(Your task):
Put the lines below into a Markdown table with two columns, Row and Line text, numbering each row and skipping any blank lines. Leave the pictures out of the table.

(A run of lines)
######

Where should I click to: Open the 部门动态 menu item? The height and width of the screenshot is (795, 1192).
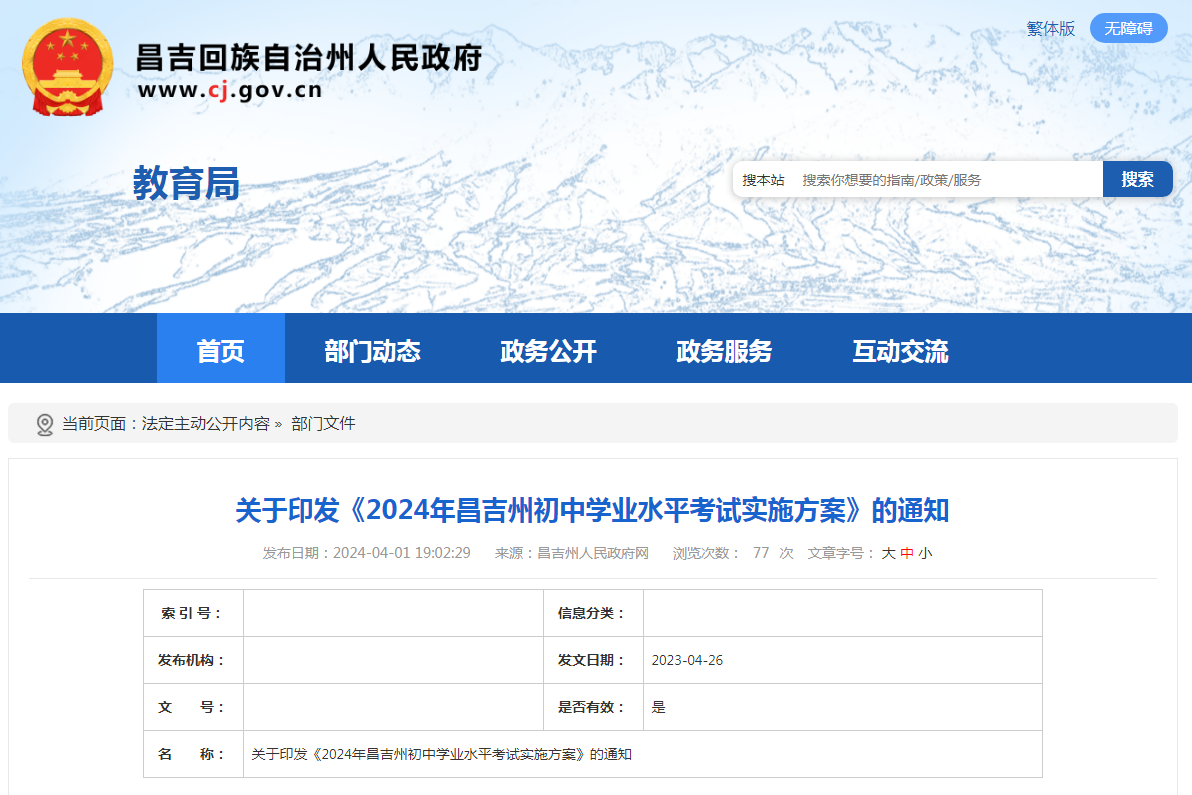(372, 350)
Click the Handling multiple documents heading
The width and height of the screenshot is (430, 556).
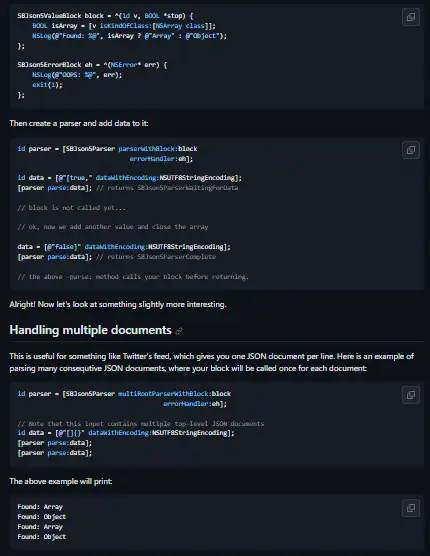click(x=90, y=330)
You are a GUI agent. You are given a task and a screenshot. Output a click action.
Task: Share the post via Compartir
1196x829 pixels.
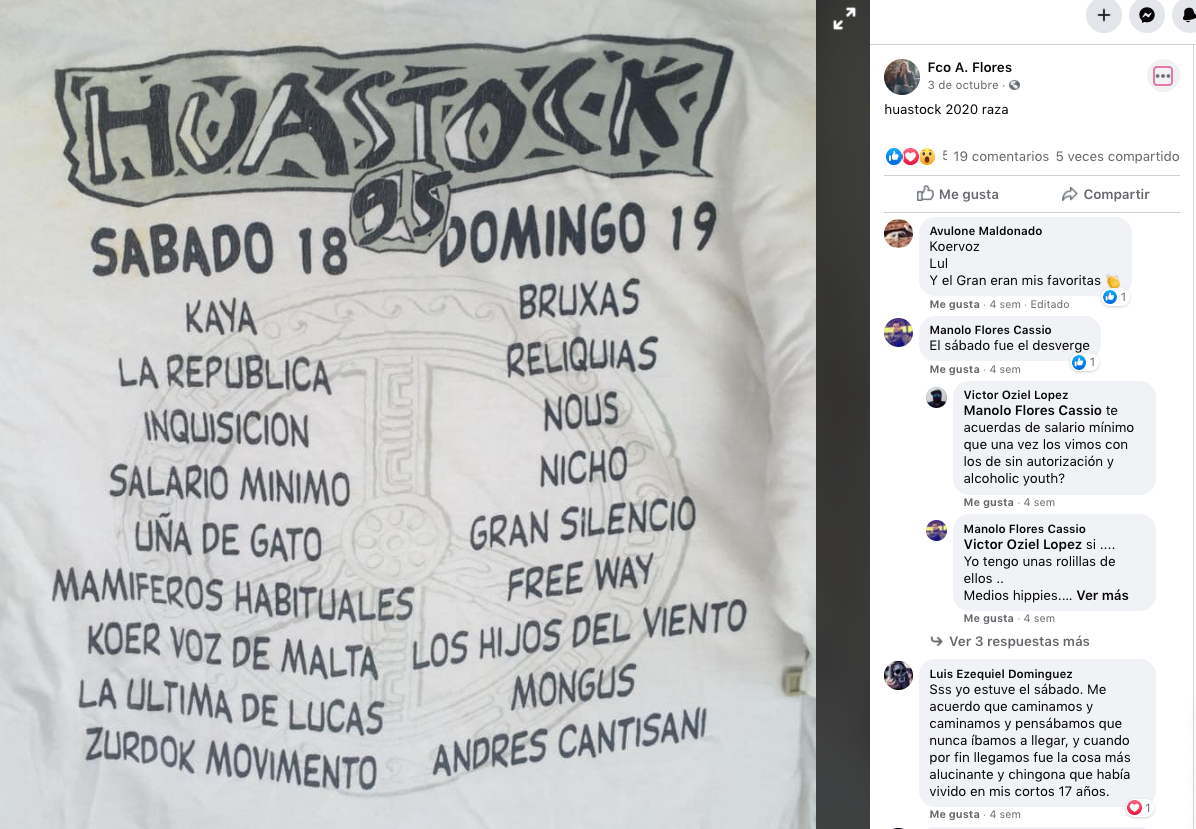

######

(Answer to this problem):
| Row | Line text |
|---|---|
| 1 | Where should I click to: Open the 部门动态 menu item? The height and width of the screenshot is (795, 1192). |
| 2 | (372, 350) |
| 3 | Click the Handling multiple documents heading |
| 4 | The width and height of the screenshot is (430, 556). |
| 5 | click(x=90, y=330) |
| 6 | You are a GUI agent. You are given a task and a screenshot. Output a click action. |
| 7 | Task: Share the post via Compartir |
| 8 | 1196x829 pixels. |